I agree that's fragile as it relies on the cooperation of all
the applications that execute commands (either they use the
system's API, or if they use execve() directly, they need to
reproduce the same behaviour).

And in practice the behaviour vary between shells for instance,
where when execve returns ENOEXEC, some will do some sanity
check on the file to see if it looks like a potential shell
script and others won't, some will interpret the script in a
child of them (in POSIX mode, sometimes not even forking if they
they think they can get away with it), some will reexec
themselves in a child, some will invoke what they beleive is the
right sh (which may not be the same as the one picked by
execvp(3)).

So yes, leaving off a she-bang means you have a shell script,
but I can't say I would recommend it.

--
Stephane

Ed Morton

unread,
Sep 10, 2015, 12:54:08 PM9/10/15
to
On 9/9/2015 8:56 PM, Kaz Kylheku wrote:
> On 2015-09-09, Ed Morton <morto...@gmail.com> wrote:
>> Is "file3" an awk script or a shell script? Why?
>
> file3 is a "hash bang interpreter script". The shell is not involved
> in its processing, therefore it isn't a shell script.

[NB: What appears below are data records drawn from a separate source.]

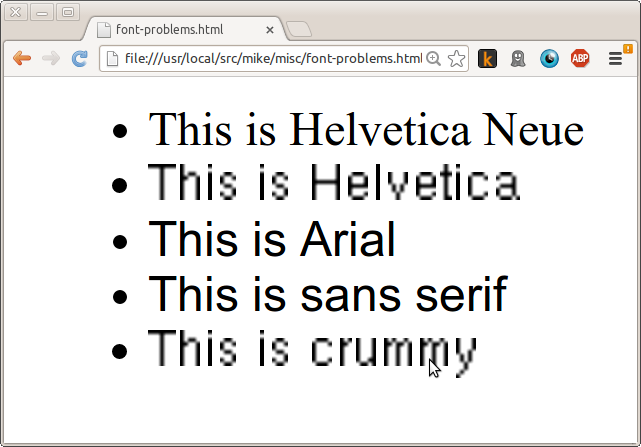
Task: Open the blue eye extension icon
Action: (549, 58)
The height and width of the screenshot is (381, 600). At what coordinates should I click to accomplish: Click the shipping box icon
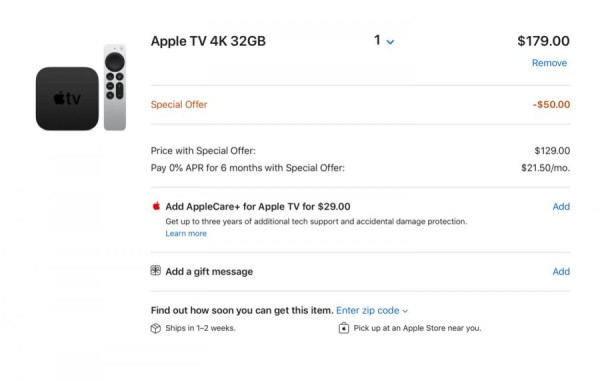coord(155,328)
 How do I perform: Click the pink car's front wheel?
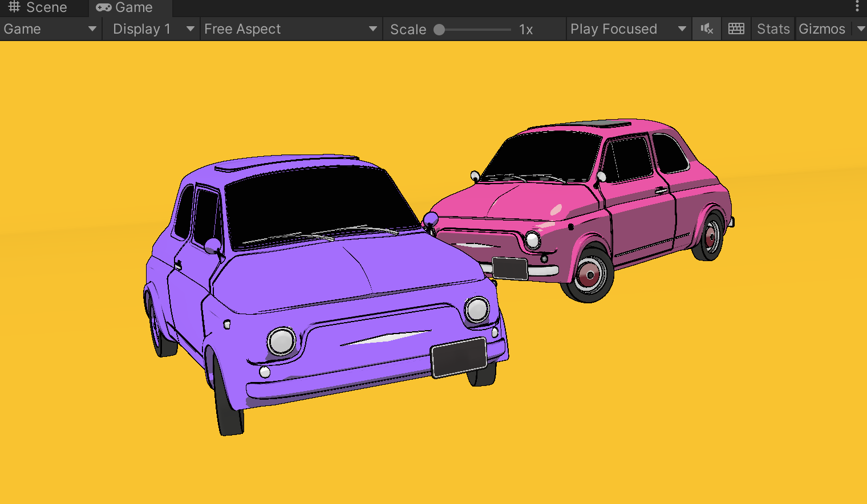[589, 275]
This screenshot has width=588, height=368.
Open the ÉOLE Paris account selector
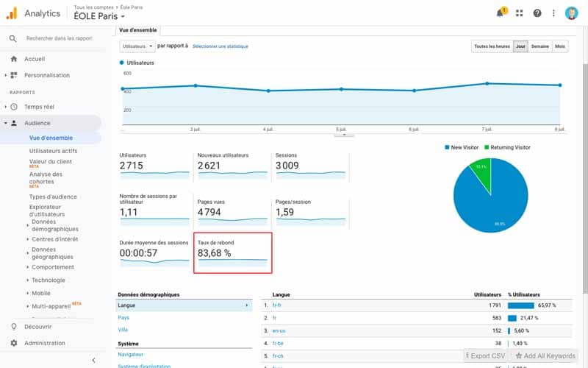[x=99, y=16]
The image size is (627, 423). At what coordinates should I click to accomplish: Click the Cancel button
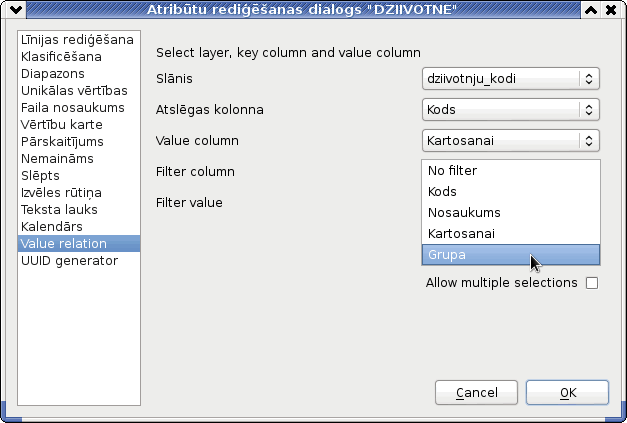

I was about to jump in with both feet and buy into it being a "hash bang
interpreter script" instead of either an "awk script" or a "shell script" since
it being something different from both fits with Barry's point about a C program
that was compiled to an "a.out" not being a shell script (but nor is the "a.out"
a C program) even though the file can be executed from the shell so I was
starting to liken the compiler converting a C program to an executable to the
shebang converting a "hash bang interpreter script" to an awk script but then I
realised that if I saw this in a file:

#!/bin/bash
printf "Hello World!\n"

I wouldn't consider it to be anything other than simply a shell script.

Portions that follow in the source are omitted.